* Task list
**a)** Which sentences in the blog post on novel revision, not counting its title, contain the word "delicious"? Give each in full.
**b)** Can you transcribe the blog post on novel revision, starting at "I decided, without" and ending at "without much effort."?

Tuesday, May 13, 2008

the delicious part of novel writing

Toni Morrison said about writing a novel that "The best part of all, the absolutely delicious part, is finishing it and then doing it over again."

In the midst of all the horse and donkey activity here, I quietly slid back into the deep end of my second novel edit and have been moving through it page by page every morning and often again later in the day. It feels very much like a satisfying swim, a dip into a deep pool in midsummer, and it does indeed feel delicious.

I decided, without thinking about it consciously, to shift the entire novel (not just one character's POV sections) into third person past, which was a surprise but feels right as I do it. Meanwhile, two major re-sequencing ideas came to me, and I've made notes so that when I get to those places I can fix them. It's always interesting how the busiest most hectic times in my life often yield the good writing stuff. It just leaks out without much effort.

Eudora Welty wrote, "It's strange how in revision you find some little unconsidered thing which is so essential that you not only keep it in but give it preeminence when you revise. Sometimes in the the dead of night, it will come to me. 'Well, that's what I should do, that's what I'm working toward!' It was there all the time."

This is my favorite part of editing, finding those gems that were there all the time, and uncovering them layer by layer. I have spent a fair amount of time driving myself toward publication, and I have learned but sometimes forget that putting the delicious part back front and center is critical in this novel writing work.

* Provided data
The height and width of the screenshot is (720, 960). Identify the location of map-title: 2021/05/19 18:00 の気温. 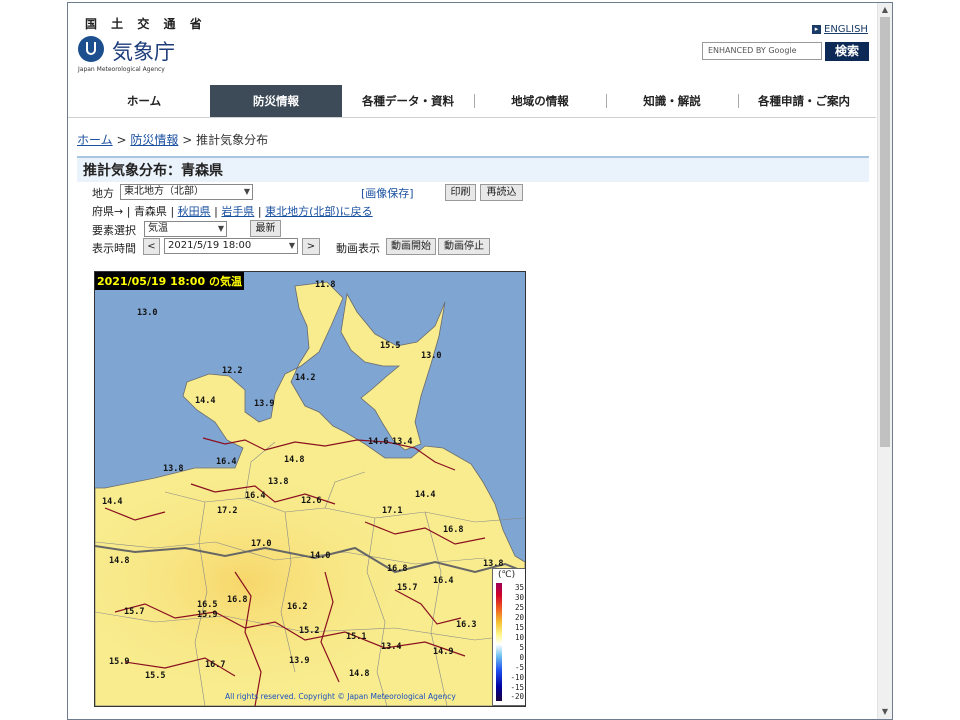
(170, 281). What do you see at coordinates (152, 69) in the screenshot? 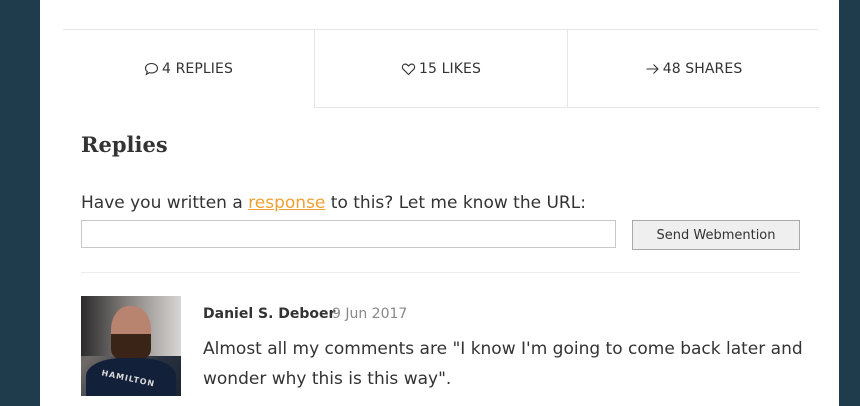
I see `speech-bubble-icon` at bounding box center [152, 69].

* Solutions
**a)**
- Toni Morrison said about writing a novel that "The best part of all, the absolutely delicious part, is finishing it and then doing it over again."
- It feels very much like a satisfying swim, a dip into a deep pool in midsummer, and it does indeed feel delicious.
- I have spent a fair amount of time driving myself toward publication, and I have learned but sometimes forget that putting the delicious part back front and center is critical in this novel writing work.

**b)**
I decided, without thinking about it consciously, to shift the entire novel (not just one character's POV sections) into third person past, which was a surprise but feels right as I do it. Meanwhile, two major re-sequencing ideas came to me, and I've made notes so that when I get to those places I can fix them. It's always interesting how the busiest most hectic times in my life often yield the good writing stuff. It just leaks out without much effort.